Note 268

The colloid-chemical state [= larger particles in permanent suspension] is, despite all usefulness (equivalent with indispensableness), negligible relative to the substance which itself and only itself is living (in which one may speak of a special bio-chemical state, which state the atomic constituents themselves of this defined (living) substance [already] show).

Interesting considerations about complex-coacervation [formation of gels, yellies] can be found in Zf. Naturforsch., 1957 b, S.18. [see next quotations]. In combinations of polyacids and polyamines (with a certain parallel to isoelectric gelatine, which only goes into solution when heated, otherwise remaining a semi-hetero system) one obtains, in certain conditions, not simply a salty precipitation, but a complex multicomponent system. Such a system is not homogeneously isotropic and has blurred phase boundaries (phase erasion), i.e. no phase boundaries satisfying the physical definition. Perhaps also expressing it as a zone-oriented or range-oriented anisotropic one-phase system would be appropriate.

Similar are the symplexes. The authors mean "that in biology there very often are naturally ordered structures out of 2 macromolecular (typecorrelative) components, for instance nucleic acids with proteins (cytoplasm and chromosomes), or actine and myosine (muscle fibrilles), or mucoitinsulferic acid with proteins (mesenchym tissue). The bonding relationships also here could go through symplex-ionotropics." [ionic directedness]. It is a consideration having above all the advantage to present a new form of structure-formation and therefore not burdening itself with the contradictions implied by the analogy with old classic model structural forms.  "Special features :  without being a crystallization, here ordered structures are formed from unordered components (? this depends on how one looks at things, or it is just a matter of definition), whereas otherwise a reaction between unordered partners results in unordered products too." [Such considerations, as presented here by Müller, are not altogether very clear, but may eventually become clear after having studied chemical reactions between large molecules, ionic relationships among them, and after having studied the physical and chemical nature of the various colloid systems.]

" The in the organismic domain common reversible sol-gel transformations [i.e. transformations from liquid colloidal solution into (more or less) solid colloidal solution] may, in an unconstrained fashion, be considered in the sense of formation and dissolution of ionotropic symplexes. Also native structures consisting of  one  macromolecular component can be formed via a symplex gel if the second component is later, purely chemically or fermentatively, removed again. So in algae a protein may have served as partner in (spatial) orientation" [i.e. may have served as a device that orients a product in the right direction].

"Gels of ordered poly-amphi-ions may have, as ordered uni-complexes without a second component, could have been formed merely by a change of  pH  [degree of acidity], if we would only know the mechanism ((unimol??)) of wicker-work formation." ( Morphogenetically, the described states of affairs could play a significant auxiliary role).

" The collagen fibrilles are possibly formed also within connective tissue from soluble pre-stages of collagen under directive pressure by the mucopolysacharid chains .... The chondroitinsulferic acid may largely be responsible for the glue function."

With the last view we, already by chemical reasons, cannot agree.

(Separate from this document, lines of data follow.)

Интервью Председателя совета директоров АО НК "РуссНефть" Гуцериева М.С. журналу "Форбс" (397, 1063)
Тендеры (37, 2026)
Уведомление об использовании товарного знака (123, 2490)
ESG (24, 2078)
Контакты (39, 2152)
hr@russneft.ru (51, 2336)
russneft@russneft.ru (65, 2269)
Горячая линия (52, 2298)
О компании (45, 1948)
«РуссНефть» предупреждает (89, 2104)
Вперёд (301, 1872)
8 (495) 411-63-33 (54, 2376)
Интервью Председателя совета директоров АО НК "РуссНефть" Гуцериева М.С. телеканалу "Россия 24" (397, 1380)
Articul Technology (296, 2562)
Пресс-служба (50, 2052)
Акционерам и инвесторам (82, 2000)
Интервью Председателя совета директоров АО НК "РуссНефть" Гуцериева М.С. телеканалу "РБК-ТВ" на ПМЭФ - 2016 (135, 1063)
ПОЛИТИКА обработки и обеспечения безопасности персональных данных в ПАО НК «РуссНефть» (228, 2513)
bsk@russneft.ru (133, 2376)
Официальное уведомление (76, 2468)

How does one imagine the long-range stability of a pure system [i.e. a true system], which, from a colloid-chemical viewpoint, would be a demixing (separating) system, and which, on the one hand, would have an unexpected sensibility for physically and chemically hardly demonstrable influences, but, on the other hand, at the same time being a hard-to-miss system and also a  system  resistant against fairly gross physical and chemical influences, a system of frozen equilibria and undercooled solutions. Of course one may concoct a  system  of clarifications (for each single kind of condition, seen in isolation, one can also create experimental conditions, for instance emulgators and shield colloids, or stabilizing stocks, etc.). Unimol doesn't know of these difficulties, and only has to further specify a number of secondary phenomena and particulars.

A colloid-chemical theory of development is possible, but it would then first and foremost be a  description  ordered to colloid-chemical phenomena, a description that could perhaps be more or less without gaps, but a description that would not possess true  explanational  value. Colloid-chemical states can hardly act as causes, but always only be effects. That what they constitute is precisely the colloid-chemical effect. Colloid chemistry doesn't create [mediate] properties of substances [material properties], but the substances, under certain conditions, take up special properties, physico-chemical states lying "between" [among] the normal and most common states, and therefore form the substrate of colloid chemistry. Because, with every given substance, one can give another one into which the first is not molecularly soluble, theoretically every substance whatsoever can be forced into the "colloid state" as a generally possible state of matter. [meaning : every substance, with its particles of the right dimensions, may be suspended in a medium (and so forming a colloidal solution) into which it is not molecularly soluble (i.e. in which its molecules cannot be dispersed, but only larger clusters of them) ].